* [WORK TASK]
Lines from the start of the data through the line containing "Expand the Windows" must be given again exactly. Leave the others out.

Source records
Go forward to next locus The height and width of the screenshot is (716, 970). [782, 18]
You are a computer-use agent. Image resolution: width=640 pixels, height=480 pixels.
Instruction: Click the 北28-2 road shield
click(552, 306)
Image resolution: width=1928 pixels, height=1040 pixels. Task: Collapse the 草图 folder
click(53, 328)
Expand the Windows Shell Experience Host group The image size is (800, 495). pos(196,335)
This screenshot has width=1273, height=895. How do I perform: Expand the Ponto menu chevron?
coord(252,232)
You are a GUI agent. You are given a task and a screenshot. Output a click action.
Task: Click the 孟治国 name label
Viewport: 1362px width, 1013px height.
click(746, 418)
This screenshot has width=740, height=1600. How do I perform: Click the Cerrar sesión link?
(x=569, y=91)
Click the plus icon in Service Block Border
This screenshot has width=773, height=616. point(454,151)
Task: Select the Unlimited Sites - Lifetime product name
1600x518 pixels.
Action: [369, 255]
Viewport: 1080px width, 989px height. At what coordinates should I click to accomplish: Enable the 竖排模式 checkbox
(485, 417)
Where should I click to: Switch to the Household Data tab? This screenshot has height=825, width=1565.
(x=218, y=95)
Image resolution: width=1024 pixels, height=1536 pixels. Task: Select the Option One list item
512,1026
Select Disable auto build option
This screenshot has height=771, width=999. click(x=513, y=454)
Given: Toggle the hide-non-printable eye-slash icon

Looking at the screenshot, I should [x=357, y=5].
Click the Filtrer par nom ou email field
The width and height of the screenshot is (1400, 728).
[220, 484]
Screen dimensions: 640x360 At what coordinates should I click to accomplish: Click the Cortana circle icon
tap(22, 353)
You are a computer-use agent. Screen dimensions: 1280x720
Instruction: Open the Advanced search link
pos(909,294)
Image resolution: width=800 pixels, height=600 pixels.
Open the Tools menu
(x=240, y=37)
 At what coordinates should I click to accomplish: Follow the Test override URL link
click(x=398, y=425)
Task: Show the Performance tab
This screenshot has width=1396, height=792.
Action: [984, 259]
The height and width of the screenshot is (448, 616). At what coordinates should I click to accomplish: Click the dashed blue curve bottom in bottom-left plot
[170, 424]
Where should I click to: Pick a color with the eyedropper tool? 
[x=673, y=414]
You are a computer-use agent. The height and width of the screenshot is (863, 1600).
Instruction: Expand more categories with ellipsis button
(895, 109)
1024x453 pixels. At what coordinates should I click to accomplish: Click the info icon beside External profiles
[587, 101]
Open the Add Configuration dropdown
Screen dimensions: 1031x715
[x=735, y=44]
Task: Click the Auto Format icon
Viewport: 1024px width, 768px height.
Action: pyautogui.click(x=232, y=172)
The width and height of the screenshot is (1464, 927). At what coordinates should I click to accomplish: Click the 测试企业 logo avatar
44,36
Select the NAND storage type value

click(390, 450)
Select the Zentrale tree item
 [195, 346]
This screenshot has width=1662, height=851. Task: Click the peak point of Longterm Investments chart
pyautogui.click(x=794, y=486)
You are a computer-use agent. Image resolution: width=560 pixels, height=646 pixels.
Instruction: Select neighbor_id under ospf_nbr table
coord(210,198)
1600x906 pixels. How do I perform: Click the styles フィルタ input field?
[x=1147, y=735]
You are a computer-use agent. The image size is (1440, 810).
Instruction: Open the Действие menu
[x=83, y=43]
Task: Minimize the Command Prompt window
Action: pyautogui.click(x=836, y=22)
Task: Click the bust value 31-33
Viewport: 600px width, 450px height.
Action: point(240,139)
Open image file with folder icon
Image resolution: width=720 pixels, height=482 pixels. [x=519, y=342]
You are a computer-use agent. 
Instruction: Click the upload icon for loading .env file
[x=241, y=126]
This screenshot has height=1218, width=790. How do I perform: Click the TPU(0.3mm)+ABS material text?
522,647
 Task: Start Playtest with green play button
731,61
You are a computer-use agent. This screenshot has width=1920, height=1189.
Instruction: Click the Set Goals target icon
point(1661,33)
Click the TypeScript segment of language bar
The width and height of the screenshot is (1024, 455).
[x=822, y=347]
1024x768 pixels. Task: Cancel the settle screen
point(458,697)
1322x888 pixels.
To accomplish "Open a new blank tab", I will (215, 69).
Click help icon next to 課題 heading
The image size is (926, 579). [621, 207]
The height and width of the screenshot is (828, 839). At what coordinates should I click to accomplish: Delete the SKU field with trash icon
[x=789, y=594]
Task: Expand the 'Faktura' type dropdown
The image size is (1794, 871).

* [TASK RESULT]
Go forward to next locus The height and width of the screenshot is (716, 970). [782, 18]
You are a computer-use agent. Image resolution: width=640 pixels, height=480 pixels.
Instruction: Click the 北28-2 road shield
click(552, 306)
Image resolution: width=1928 pixels, height=1040 pixels. Task: Collapse the 草图 folder
click(53, 328)
Expand the Windows Shell Experience Host group The image size is (800, 495). pos(196,335)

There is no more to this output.